Start stockpiling, maybe?

And yet those improved numbers bring us back to a lower boundary for candidates, a qualifier which serves mostly as an alternative to thinking. If the argument swings so far as to become "the average Hall of Fame shortstop has 57.3 WAR and Joe Shlabotnik had 57.4, so he should be in," we're not in good place. The whole purpose of having people vote for a slate of candidates is that it allows for ideas that go beyond the purely mathematical, ideas that come from the world outside of the back of the baseball card.

We see Hall of Fame voters do that all the time, actually, when they bar PED types like Barry Bonds and Roger Clemens. They are saying, "Yeah, we see the numbers, but we choose to put them aside for other reasons." Thing is, somehow it's only acceptable to do that for negative factors, not for positive ones. Imagine a hypothetical player who has a decent career, hits .265 with a .330 on-base percentage, never leads the league in anything of significance, maybe wins a Gold Glove once. He's a 30-WAR guy over a long career.
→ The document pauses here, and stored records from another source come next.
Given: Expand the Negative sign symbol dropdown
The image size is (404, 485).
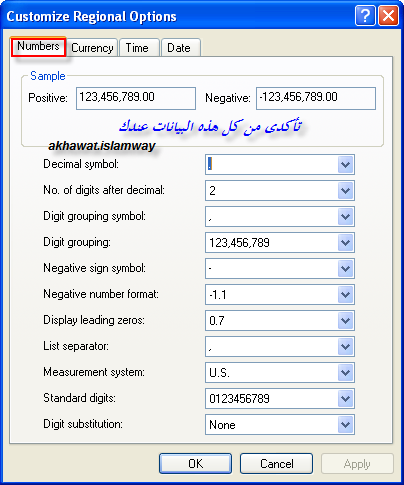Looking at the screenshot, I should 345,268.
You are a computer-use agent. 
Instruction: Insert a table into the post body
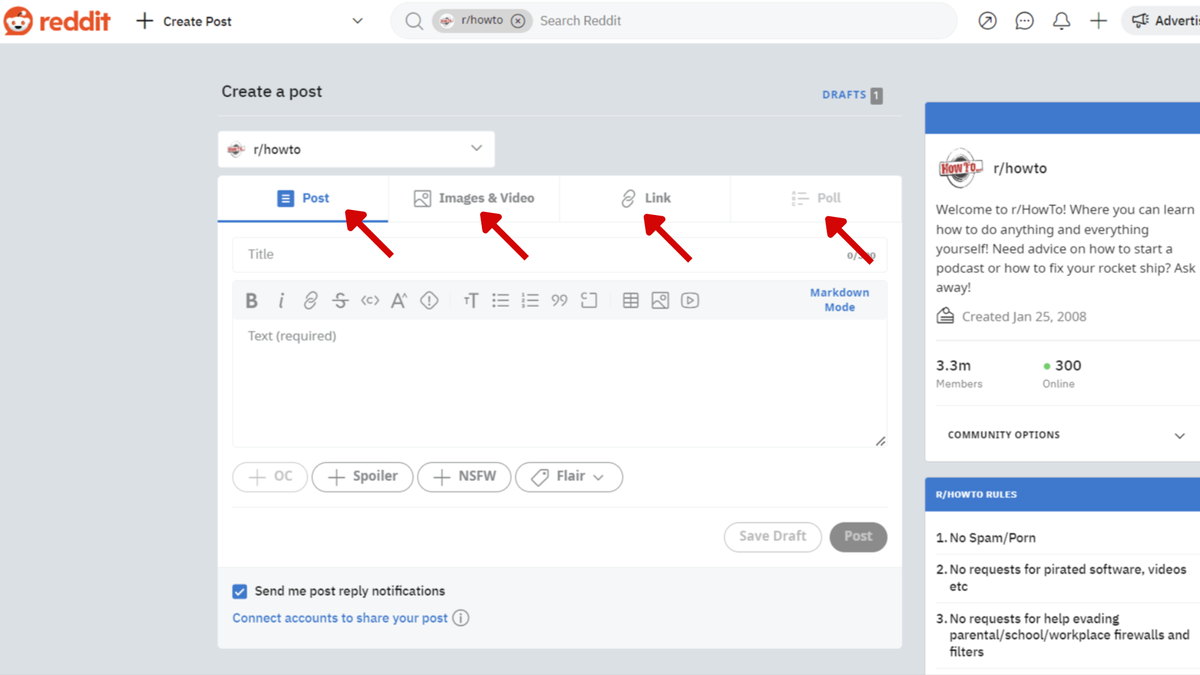[630, 299]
That's not normally a Hall of Famer, but this guy spends his weekends rescuing orphans from burning buildings, re-homing abandoned pets, and teaching underprivileged children how to use Microsoft Excel. That guy could and probably should be a Hall of Famer, assuming that "Hall of Fame" is synonymous with "House of Good Stuff" and not "House of Statistics."
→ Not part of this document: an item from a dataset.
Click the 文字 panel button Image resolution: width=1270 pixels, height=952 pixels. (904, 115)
Right now, orthodox thinking would have a guy shut out, and the irony of the post-purge BBWAA is that the new electorate, more progressive though it may be, will ultimately embrace the same old orthodoxy in a different form—WAR instead of W's. Me, I'd rather hear the argument, especially one that doesn't rely on numbers that merely repeat and amplify the hardened tendencies of the old school in 21st-century drag. That also means the three voters who didn't list Griffey on their ballots need to provide their rationale, subjective or objective, to the 437 who did. Maybe they'll sell someone, if not on their intelligence then at least on their integrity.

But this was a positive election, and we should take our victories where we can find them. Even better than anticipating an explanation from the Griffey deniers that is consonant with post-purge critical thinking—because, seriously, how?—is the case of the 133 voters who failed to list Raines, and what they were looking at. They'll have a year to convince the 307 that did vote for him that they were wrong to do it. I like those odds for Raines' side. When he's voted in a year from now, the purge will truly bear fruit. In this small corner of our lives, at least, rationality will at last Raines—er, reign, and sorry—and we can find something else to argue about.